**STORED DATA**:
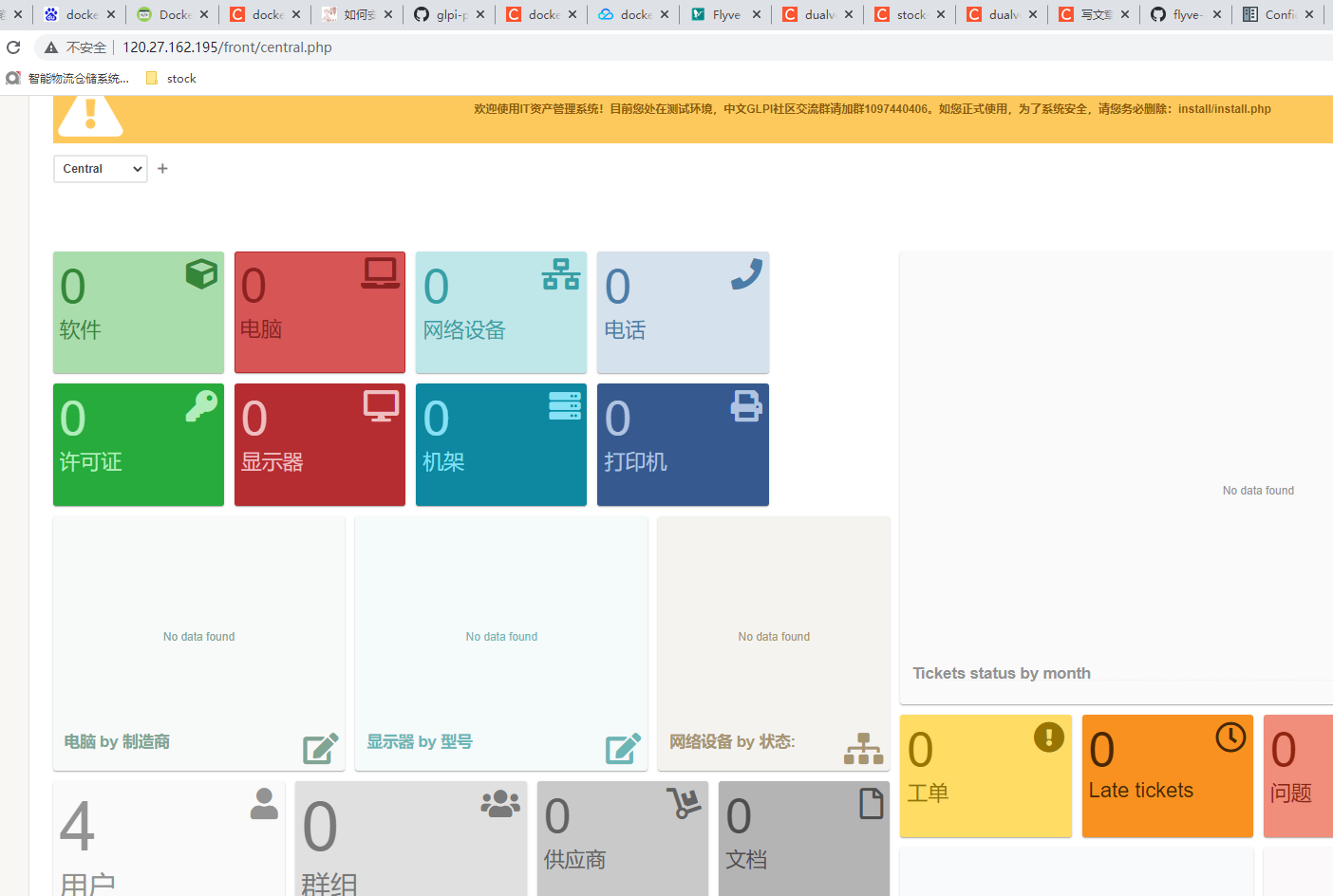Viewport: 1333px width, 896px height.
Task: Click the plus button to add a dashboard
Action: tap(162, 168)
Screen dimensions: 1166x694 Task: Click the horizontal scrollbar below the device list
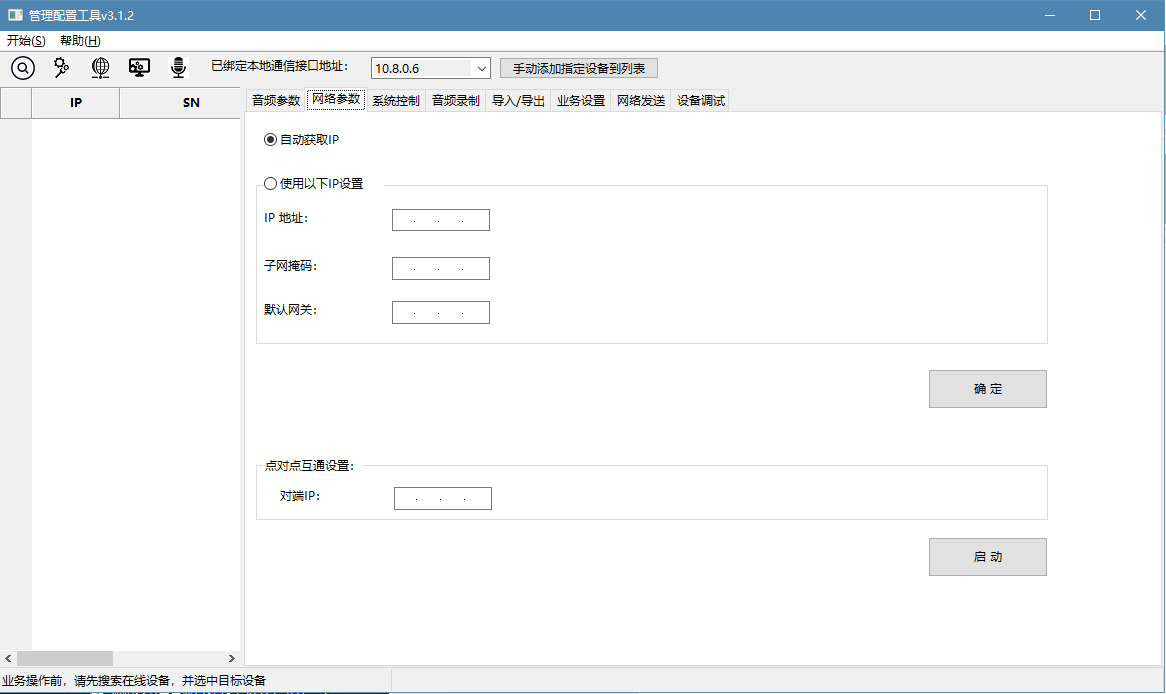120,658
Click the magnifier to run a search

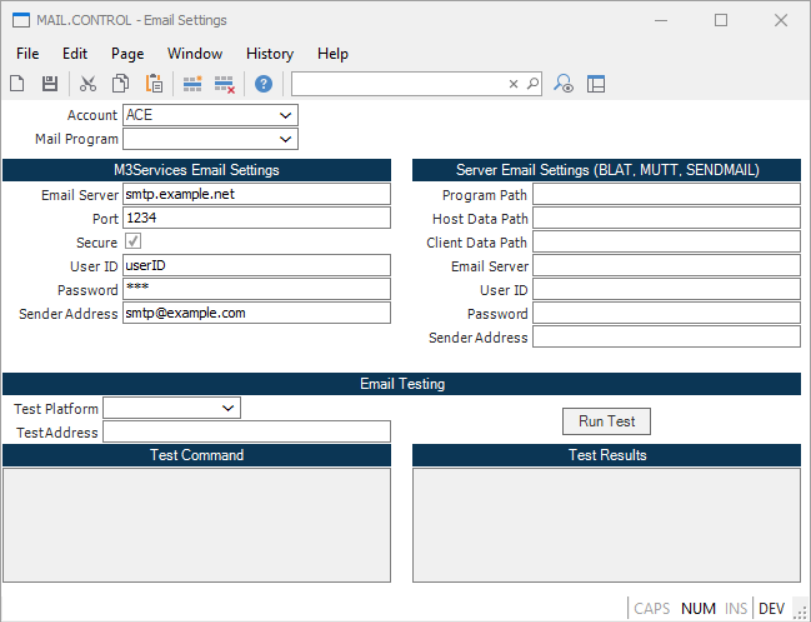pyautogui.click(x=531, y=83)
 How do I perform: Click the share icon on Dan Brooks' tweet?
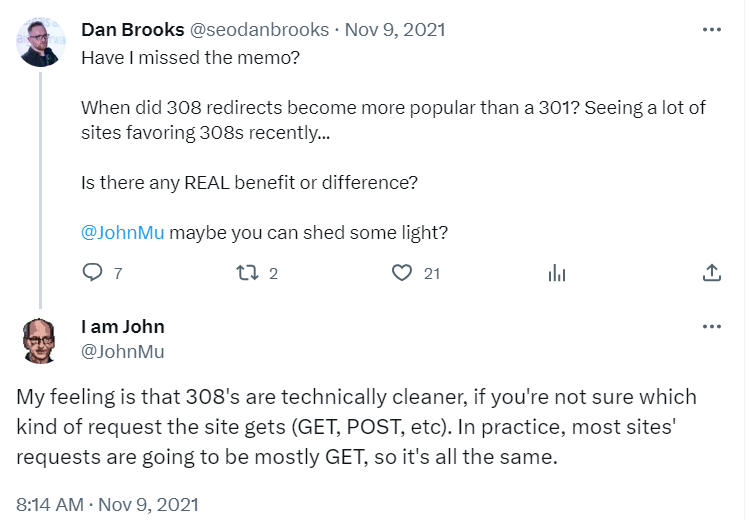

**THE TASK**: Please repeat, exactly and with nothing else, the lines from the one containing "Screen dimensions: 1166x694" to the last line of the entries, both included, excluding any pictures.

**EXPECTED OUTPUT**:
Screen dimensions: 1166x694 Task: Click the horizontal scrollbar below the device list
120,658
Click the magnifier to run a search

pyautogui.click(x=531, y=83)
 How do I perform: Click the share icon on Dan Brooks' tweet?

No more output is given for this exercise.